BEGIN Records shown

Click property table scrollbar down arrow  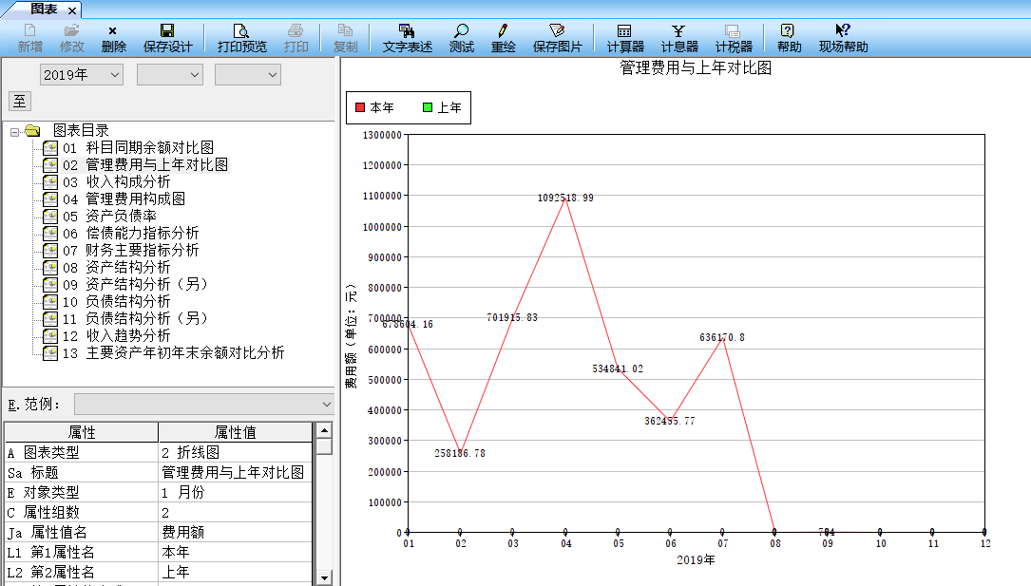(x=324, y=577)
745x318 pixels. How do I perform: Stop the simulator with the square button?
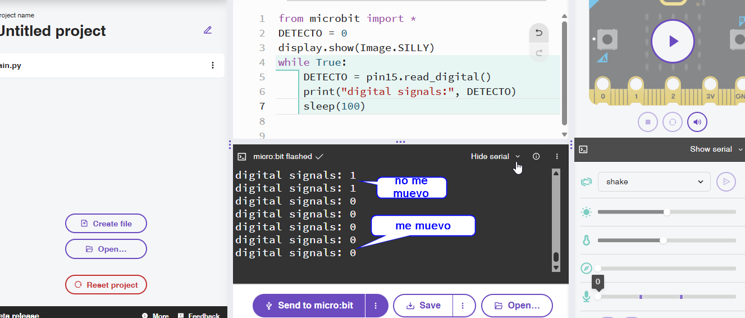647,122
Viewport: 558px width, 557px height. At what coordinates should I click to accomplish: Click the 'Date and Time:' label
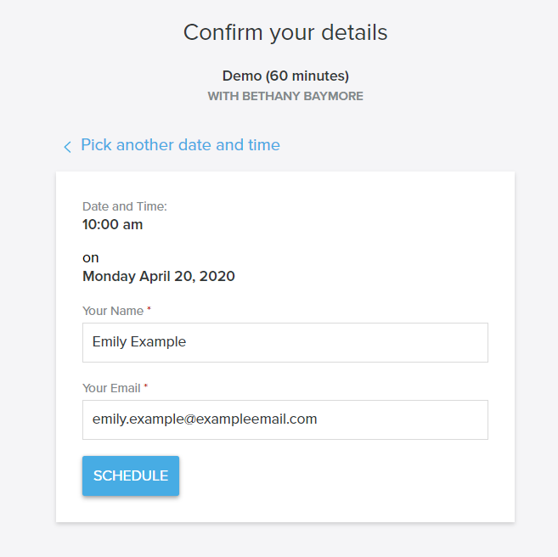click(x=125, y=206)
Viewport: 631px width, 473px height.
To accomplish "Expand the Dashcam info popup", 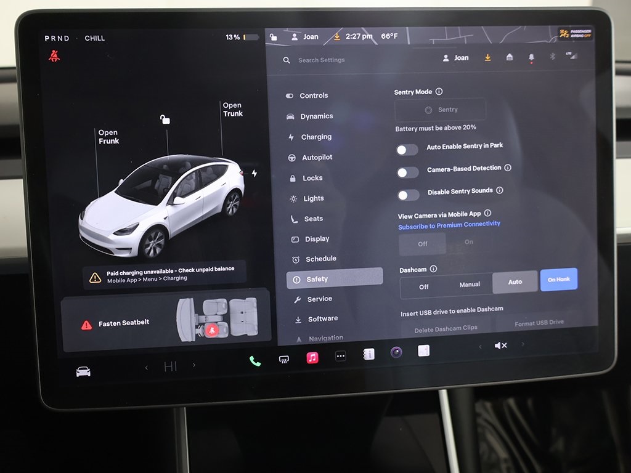I will point(434,269).
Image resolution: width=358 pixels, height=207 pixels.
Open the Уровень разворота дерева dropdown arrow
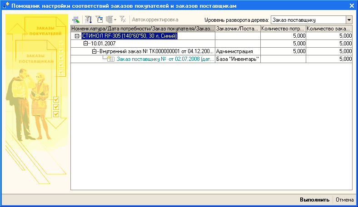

END Records shown

## About this task
Everything from the line with "Image resolution: width=358" through the last line of the listing should be retyped exactly, with both end lines kept and the pictures left out.

## Written response
Image resolution: width=358 pixels, height=207 pixels.
Open the Уровень разворота дерева dropdown arrow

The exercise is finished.